Document excerpt Block Start
The Centers for Medicare & Medicaid Services (CMS) recently announced its decision to cover the expensive Chimeric Antigen Receptor (CAR) T-cell Therapy for cancers. This cancer treatment uses a patient’s own genetically modified immune cells to fight cancer. The patient’s T cells will be extracted and genetically altered to attack a protein on the surface of the cancer cells and then the cells are infused back into the patient. Experienced medical billing companies train their billing staffs to be up to date with such insurance coverage news.
First of its kind approved by the FDA, there are two CAR-T treatments on the market – Gilead Sciences’ Yescarta for non-Hodgkin lymphoma, and Novartis’ Kymriah for acute lymphoblastic leukemia. The FDA has also approved both treatments for pediatric patients with relapsed or refractory acute lymphoblastic leukemia. Though these therapies are expanding treatment options for certain cancer patients, it still has a big price tag and inevitably comes with CAR T-cell therapy risks.
A Summary on CMS’ Current National Coverage Determination (NCD)
Based on the announcement, CMS will cover the therapy when it is administered at health care facilities enrolled in an FDA-mandated risk evaluation and mitigation strategies (REMS) safety program. The treatment could be given on an outpatient basis, which would be much less costly. The coverage for this therapy will be provided for FDA-approved indications as well as for off-label uses that are recommended by CMS-approved compendia such as ones provided by the National Comprehensive Cancer Network, which are used to determine medically accepted uses of drugs and biologics.
However, the use of non-FDA-approved autologous T-cells expressing at least one CAR is non-covered.
Document excerpt Block End
Listed records Block Start
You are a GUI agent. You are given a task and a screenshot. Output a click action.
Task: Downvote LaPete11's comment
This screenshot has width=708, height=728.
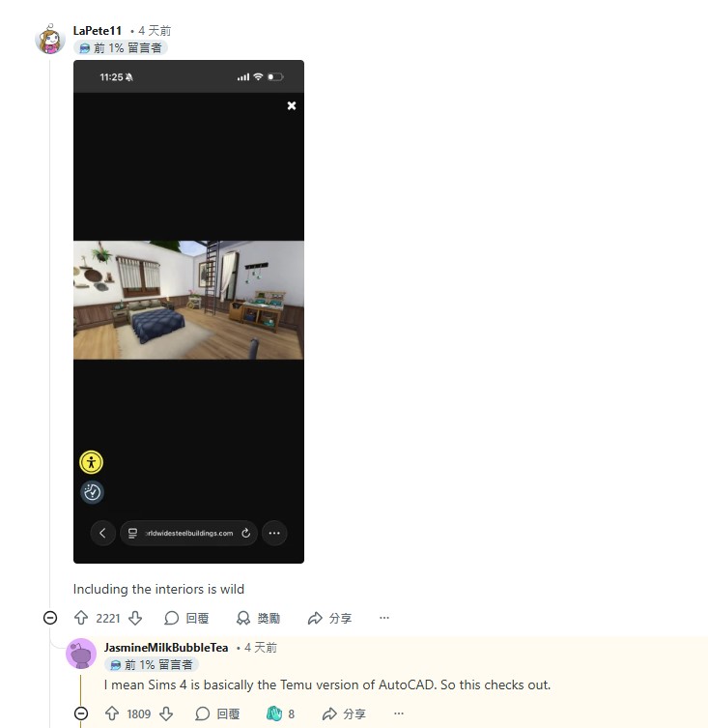135,618
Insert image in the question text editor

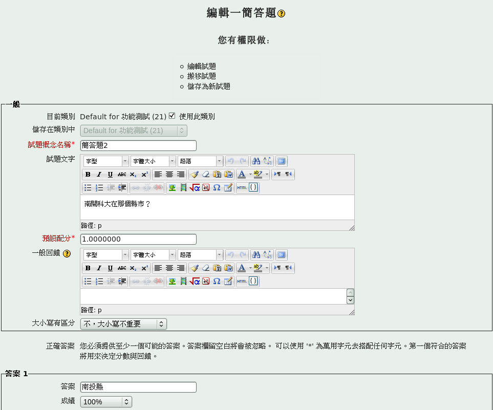point(172,188)
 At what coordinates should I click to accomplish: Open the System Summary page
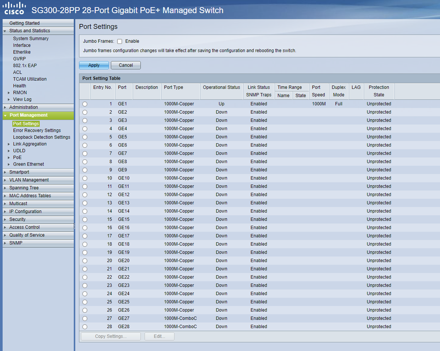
Listed records Block End
● Exercises:
(1) Can you rewrite the CAR-T coverage article starting with "A Summary on" and going on through "CAR is non-covered.", with "outpatient" changed to "ambulatory"?
(2) What comes next in the CAR-T coverage article after its last sentence? Supply the following part.
The records have nothing to do with the CAR-T coverage article.

● Answer section:
(1)
A Summary on CMS’ Current National Coverage Determination (NCD)
Based on the announcement, CMS will cover the therapy when it is administered at health care facilities enrolled in an FDA-mandated risk evaluation and mitigation strategies (REMS) safety program. The treatment could be given on an ambulatory basis, which would be much less costly. The coverage for this therapy will be provided for FDA-approved indications as well as for off-label uses that are recommended by CMS-approved compendia such as ones provided by the National Comprehensive Cancer Network, which are used to determine medically accepted uses of drugs and biologics.
However, the use of non-FDA-approved autologous T-cells expressing at least one CAR is non-covered.

(2)
CMS initiated this national coverage determination (NCD) to consider coverage under the Medicare Program for CAR T-cell therapy, for select patients with relapsed or refractory cancers. Treatment protocols for this rapidly emerging adoptive cell transfer immunotherapy vary, but may be summarized in five steps:
- lymphocyte harvesting from the patient with cancer;
- creation of cancer-targeting lymphocytes in vitro using various immune modulators;
- selection of lymphocytes with reactivity to cancer antigens using enzyme-linked immuno-assay;
- depletion of the patient’s remaining lymphocytes using immunosuppressive agents;
- transfusion of the cancer-targeting lymphocytes back into the patient with cancer–this transfusion represents one treatment.
Seema Verma, MPH, CMS administrator said that “As the first type of FDA-approved gene therapy, CAR T-cell therapies are an important scientific advancement in this promising new area of medicine and provide treatment options for some patients who had nowhere else to turn.”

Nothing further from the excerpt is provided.